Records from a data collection
━━━━━━
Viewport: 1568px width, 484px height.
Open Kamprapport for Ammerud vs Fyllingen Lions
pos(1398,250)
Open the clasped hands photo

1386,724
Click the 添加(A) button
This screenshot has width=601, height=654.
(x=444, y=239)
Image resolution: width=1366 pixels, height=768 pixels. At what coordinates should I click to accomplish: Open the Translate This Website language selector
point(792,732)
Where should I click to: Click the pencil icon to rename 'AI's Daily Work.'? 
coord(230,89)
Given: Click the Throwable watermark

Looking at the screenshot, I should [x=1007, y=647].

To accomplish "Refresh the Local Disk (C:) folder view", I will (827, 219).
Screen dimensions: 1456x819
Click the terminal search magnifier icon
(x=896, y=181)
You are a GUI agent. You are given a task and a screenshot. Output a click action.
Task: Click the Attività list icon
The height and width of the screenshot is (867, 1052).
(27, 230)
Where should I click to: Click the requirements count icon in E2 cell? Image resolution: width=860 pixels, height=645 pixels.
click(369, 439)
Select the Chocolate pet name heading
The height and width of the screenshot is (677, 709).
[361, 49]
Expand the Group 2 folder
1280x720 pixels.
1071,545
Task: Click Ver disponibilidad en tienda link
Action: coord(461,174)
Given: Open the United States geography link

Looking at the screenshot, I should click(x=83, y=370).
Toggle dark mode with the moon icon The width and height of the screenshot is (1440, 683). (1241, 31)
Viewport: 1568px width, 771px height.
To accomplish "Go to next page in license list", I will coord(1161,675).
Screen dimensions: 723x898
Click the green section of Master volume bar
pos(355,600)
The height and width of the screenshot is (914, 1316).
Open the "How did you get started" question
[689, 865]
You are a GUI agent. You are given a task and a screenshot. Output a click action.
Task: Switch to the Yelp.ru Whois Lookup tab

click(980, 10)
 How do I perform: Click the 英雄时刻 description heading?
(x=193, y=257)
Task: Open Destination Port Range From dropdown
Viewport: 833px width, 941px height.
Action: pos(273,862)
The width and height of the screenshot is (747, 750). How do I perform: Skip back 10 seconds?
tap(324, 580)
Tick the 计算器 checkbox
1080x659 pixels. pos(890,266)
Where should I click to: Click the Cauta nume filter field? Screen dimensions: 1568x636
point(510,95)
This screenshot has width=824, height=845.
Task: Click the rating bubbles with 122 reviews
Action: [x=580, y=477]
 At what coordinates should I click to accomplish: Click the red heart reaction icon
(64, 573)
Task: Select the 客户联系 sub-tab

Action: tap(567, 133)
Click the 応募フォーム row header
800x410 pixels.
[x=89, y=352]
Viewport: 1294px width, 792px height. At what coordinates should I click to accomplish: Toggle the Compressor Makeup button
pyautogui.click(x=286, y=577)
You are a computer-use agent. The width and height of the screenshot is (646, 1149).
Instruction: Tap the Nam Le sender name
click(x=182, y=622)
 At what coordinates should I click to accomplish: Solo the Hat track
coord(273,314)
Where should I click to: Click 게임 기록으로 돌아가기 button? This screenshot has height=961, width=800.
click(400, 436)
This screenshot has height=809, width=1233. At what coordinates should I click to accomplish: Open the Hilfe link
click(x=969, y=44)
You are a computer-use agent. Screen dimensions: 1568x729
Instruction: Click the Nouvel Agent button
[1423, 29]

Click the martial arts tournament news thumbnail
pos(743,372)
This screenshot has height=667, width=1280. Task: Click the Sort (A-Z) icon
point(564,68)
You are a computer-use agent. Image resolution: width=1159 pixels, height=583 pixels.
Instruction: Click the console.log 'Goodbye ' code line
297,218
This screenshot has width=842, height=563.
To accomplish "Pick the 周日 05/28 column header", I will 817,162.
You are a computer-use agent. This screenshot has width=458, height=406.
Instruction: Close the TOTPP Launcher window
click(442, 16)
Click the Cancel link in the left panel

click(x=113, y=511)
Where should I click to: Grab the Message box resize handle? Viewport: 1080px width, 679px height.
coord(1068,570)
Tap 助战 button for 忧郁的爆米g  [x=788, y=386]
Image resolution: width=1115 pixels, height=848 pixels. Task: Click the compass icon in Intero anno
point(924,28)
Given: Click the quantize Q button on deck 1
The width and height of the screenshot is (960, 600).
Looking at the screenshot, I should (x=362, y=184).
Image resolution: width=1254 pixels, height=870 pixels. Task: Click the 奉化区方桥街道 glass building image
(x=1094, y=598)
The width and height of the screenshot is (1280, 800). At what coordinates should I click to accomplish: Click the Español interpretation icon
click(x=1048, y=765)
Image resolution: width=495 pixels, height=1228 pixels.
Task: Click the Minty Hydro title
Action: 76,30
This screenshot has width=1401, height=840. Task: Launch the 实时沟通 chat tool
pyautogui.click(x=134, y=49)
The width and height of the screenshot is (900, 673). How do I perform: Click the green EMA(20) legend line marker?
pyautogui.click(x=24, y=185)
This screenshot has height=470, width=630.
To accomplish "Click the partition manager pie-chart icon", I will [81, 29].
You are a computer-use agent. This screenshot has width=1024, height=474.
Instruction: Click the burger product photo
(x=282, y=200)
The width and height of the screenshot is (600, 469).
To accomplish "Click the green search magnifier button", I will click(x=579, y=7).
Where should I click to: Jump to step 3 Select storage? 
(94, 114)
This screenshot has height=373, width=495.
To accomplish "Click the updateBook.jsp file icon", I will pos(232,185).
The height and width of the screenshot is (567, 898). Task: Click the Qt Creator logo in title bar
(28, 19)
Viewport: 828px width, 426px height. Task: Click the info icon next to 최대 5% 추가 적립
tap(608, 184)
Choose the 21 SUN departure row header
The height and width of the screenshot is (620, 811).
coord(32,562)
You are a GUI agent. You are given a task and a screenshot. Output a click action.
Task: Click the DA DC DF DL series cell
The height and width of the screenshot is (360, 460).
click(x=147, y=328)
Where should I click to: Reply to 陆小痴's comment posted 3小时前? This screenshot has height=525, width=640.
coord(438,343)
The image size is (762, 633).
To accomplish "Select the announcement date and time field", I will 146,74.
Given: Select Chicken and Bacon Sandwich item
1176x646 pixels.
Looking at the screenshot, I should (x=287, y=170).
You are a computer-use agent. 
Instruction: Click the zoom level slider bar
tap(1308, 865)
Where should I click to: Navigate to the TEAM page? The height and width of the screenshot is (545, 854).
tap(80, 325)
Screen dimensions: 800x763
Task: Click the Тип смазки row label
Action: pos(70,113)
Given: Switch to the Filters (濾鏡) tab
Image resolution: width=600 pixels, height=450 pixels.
━━━━━━
### [EXERCISE REQUIREMENTS]
Search term "will": return each line of the data that contains it.

### [EXPECTED ANSWER]
To accomplish "Refresh the Local Disk (C:) folder view", I will (827, 219).
To accomplish "Go to next page in license list", I will coord(1161,675).
To accomplish "Pick the 周日 05/28 column header", I will 817,162.
To accomplish "Click the partition manager pie-chart icon", I will [81, 29].
To accomplish "Click the green search magnifier button", I will click(x=579, y=7).
To accomplish "Click the updateBook.jsp file icon", I will pos(232,185).
To accomplish "Select the announcement date and time field", I will 146,74.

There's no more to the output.